Dallas Braden who once threw a perfect game is 33 today. All told he was 26-36 with a 4.16 ERA. Oakland drafted him in the 24th round of the 2004 draft from Texas Tech in Lubbock.  He made the show 3 years later. His perfecto, the 19th in history came on May 9, 2010 in Oakland against the Rays. He had undergone one shoulder surgery in the minors and had two more starting in 2011 that ended his career and put him behind a microphone with ESPN.  First he handled Baseball Tonight, then moved into the booth replacing the great Curt Schilling.  This left him to fill some very large brogans.

Fred Stanley, known as “Chicken,” but not in a mean way is 69 today.

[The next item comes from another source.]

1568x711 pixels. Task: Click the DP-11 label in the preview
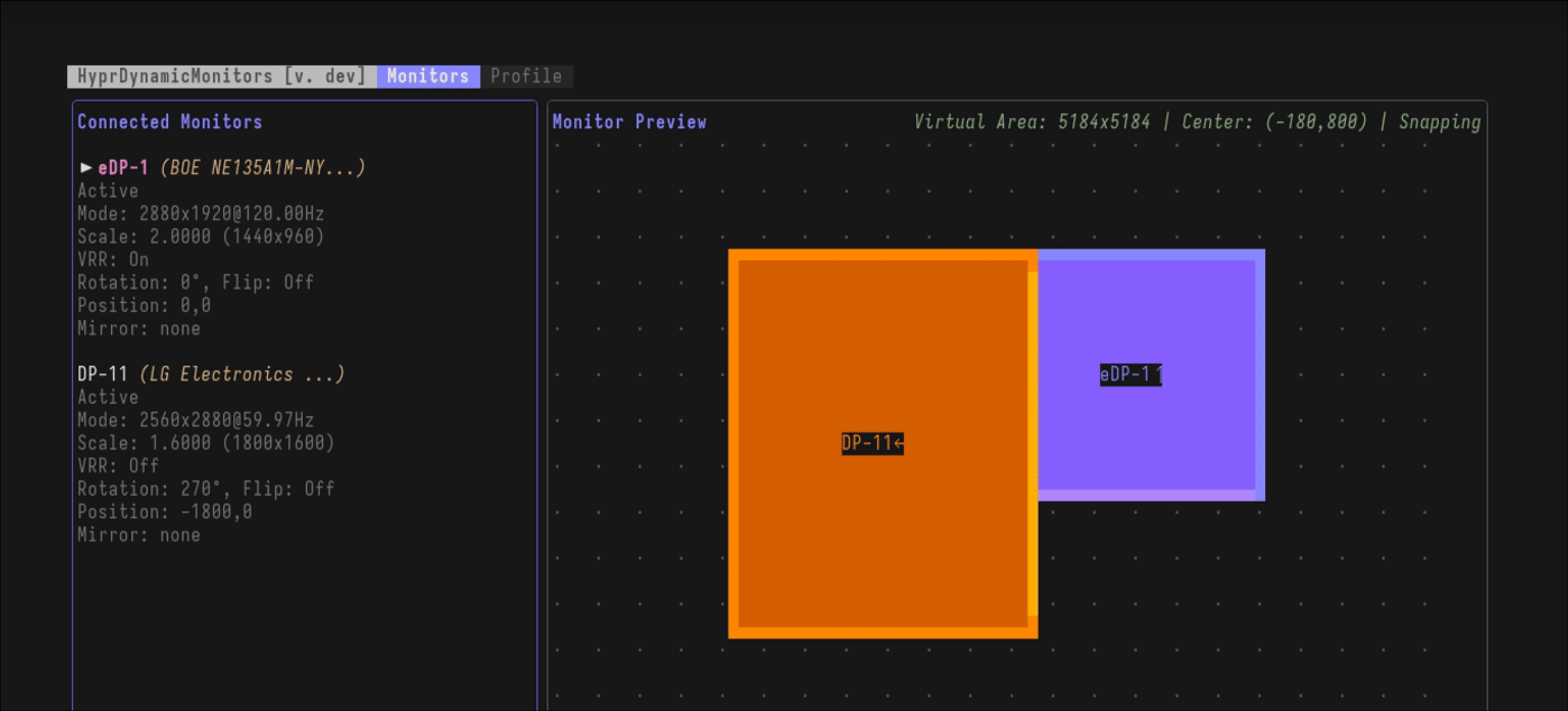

The tall, thin Iowan was drafted in round 8 by the Astros in 1966 but made his MLB debut with the Seattle Pilots late in 1969, which is to say late in their existence. He lasted until 1982 though he only hit .216. His longest tenure was with the Yankees from 1973-80 including their 3 pennants and two World Series, in 1977 and 1978. Now he’s director of player development with the Giants at the other end of the country from where he won fame.

Jim Mudcat Grant is 81 today. He made his debut with the Indians in 1958 and finished with Oakland in 1971. He collected a 145-119 record. He was with the Indians into 1964, then sent to the Twins where he pitched in their 1965 World Series effort against the Dodgers of Koufax and Drysdale. He led his league in wins that year and it was his second All-Star selection, the first coming in 1963. Later he would broadcast for Cleveland and Oakland.  He is one of 15 black pitchers to win 20 or more games in the bigs.  He refers to them as “black aces,” and wrote a book about them in 2006.

Since I had a job interview yesterday I didn’t have time to pay tribute to a man whose birthday was yesterday.  Hall of Famer Christy Mathewson was born on August 12, 1880 and died at age 45 in October, 1925. His record was 373-188 between 1900 and 1916. He played most of his career with the Giants and only part of 1916 with the Reds who he managed until going off to war in 1918. He pitched 3 shutouts in the 1905 World Series.  In an era where very few cities allowed Sunday baseball he wouldn’t pitch on Sundays even where it was permitted.  For this he was called “The Christian Gentleman,” along with “Big 6.” His famous pitch immortalized in song as “the fadeaway ball” was later called the “screwball.”He was accidentally gassed in a training exercise during World War I, and died of tuberculosis 7 years later.  He was posthumously inducted into the Hall of Fame in 1936.